University of Hawaiʻi at Mānoa
Contact:
Karin Mackenzie, (808) 956-4051
Colleges of Arts & Sciences
Posted: Mar 8, 2015

Baffinuc Ilai (in white shirt), with Samantha Rarrick and Andrea Berez.
Baffinuc Ilai (in white shirt), with Samantha Rarrick and Andrea Berez.

The UH Mānoa College of Languages, Linguistics & Literature’s renowned Department of Linguistics and National Foreign Language Resource Center recently hosted the 4th International Conference on Language Documentation & Conservation. The event attracted over 450 participants from around the world who are engaged in documenting, preserving and revitalizing endangered languages. Titled “Enriching Theory, Practice, and Application,” the four-day gathering highlighted the importance and necessity of collaboration and integration in language learning and teaching.

Baffinuc Ilai travelled over 4,000 miles from Papua New Guinea to attend the conference.
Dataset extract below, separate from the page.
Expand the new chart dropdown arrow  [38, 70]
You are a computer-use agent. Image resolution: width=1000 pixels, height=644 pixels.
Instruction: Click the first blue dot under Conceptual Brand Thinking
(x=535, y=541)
He speaks Kere, Tabare, Kuman and Tok Pisin, all languages of Papua New Guinea, as well as English. Ilai became involved in language documentation as a way to keep Kere traditions alive and to improve village life in his home region. With a team that includes UHM Assistant Professor of Linguistics Dr. Andrea Berez and PhD student of Linguistics Samantha Rarrick, Ilai helps to document Kere through a video project funded by the Endangered Languages Documentation Programme based at the University of London. The program’s mission it is to research the world’s most endangered languages.
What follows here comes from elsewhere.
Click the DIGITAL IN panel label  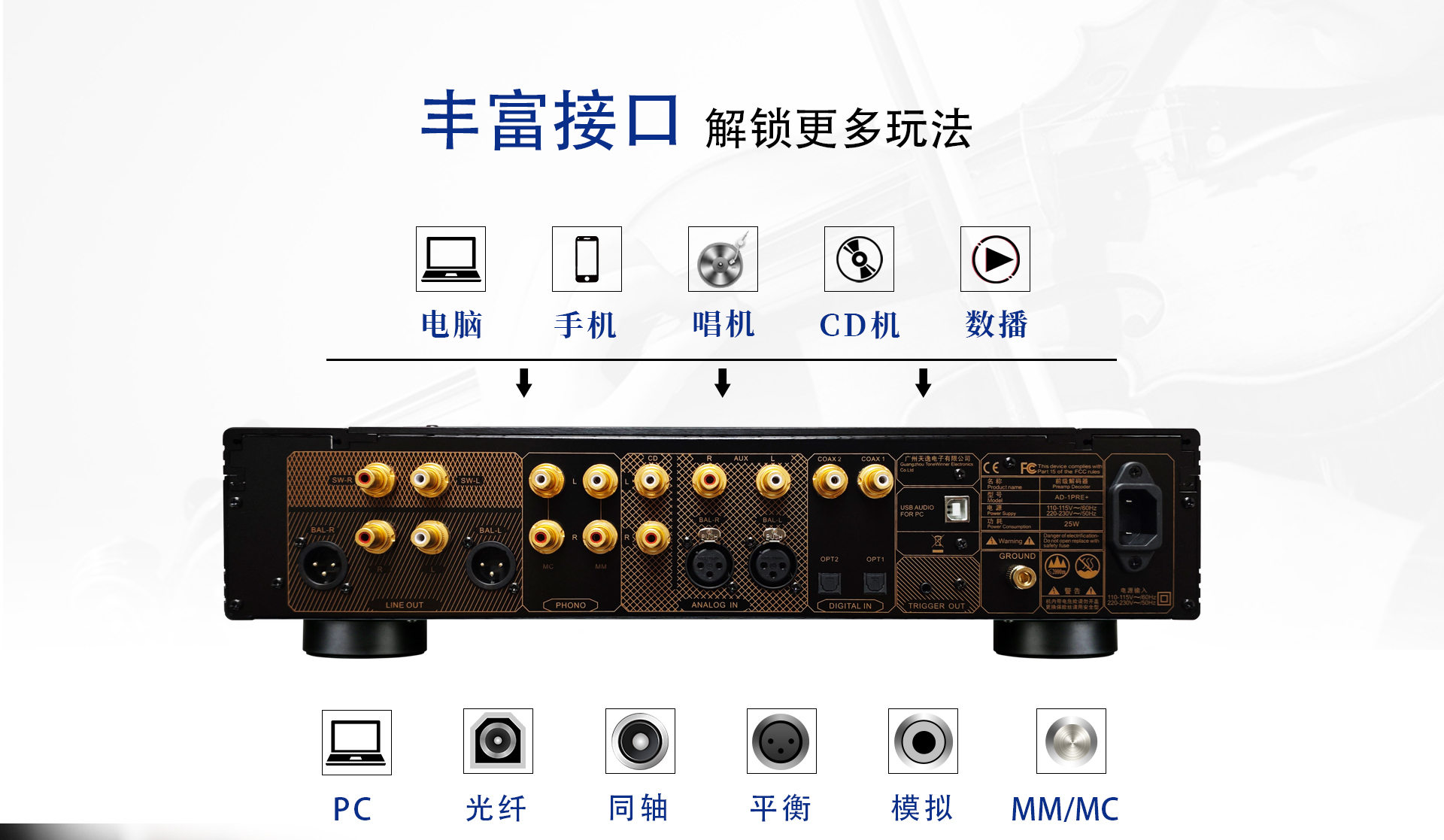point(850,605)
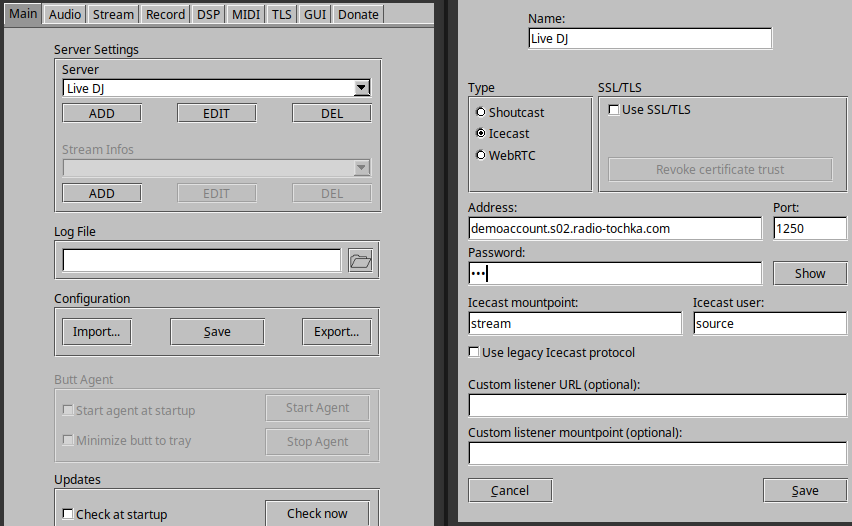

As the project’s language consultant, Ilai is the integral link to the community. He masterfully creates documentaries of traditional practices and stories. Undertaking such endeavors could not even be considered without a local person of Ilai’s capabilities and knowledge. Fueled by his tireless efforts, the Kere project aims to create, sustain and promote language and cultural resources and practices for future generations.

There are almost 7,000 languages in the world; many experts believe that more than half of these languages will be extinct within 100 years. The impact and influence of this conference reverberates among participants like Ilai, and throughout the international and indigenous communities they represent.

Said Jeffrey Carroll, Dean of the UHM College of Languages, Linguistics & Literature, “The conference stands at the forefront of cultural and scientific efforts to save thousands of languages, including the Hawaiian language. We are proud to play a leadership role for this unique conference and in these important efforts.”

The “Enriching Theory, Practice, and Application” conference was supported, in part, by the National Science Foundation

The College of Languages, Linguistics & Literature (one of the four Arts & Sciences colleges) of the University of Hawaiʻi at Mānoa offers a broad curriculum in English, foreign and heritage languages and literatures, second language studies, and linguistics. Its Asia and Pacific focused curricula is unique in the nation. The faculty regularly teaches more than 25 languages, and has the capacity to teach many more.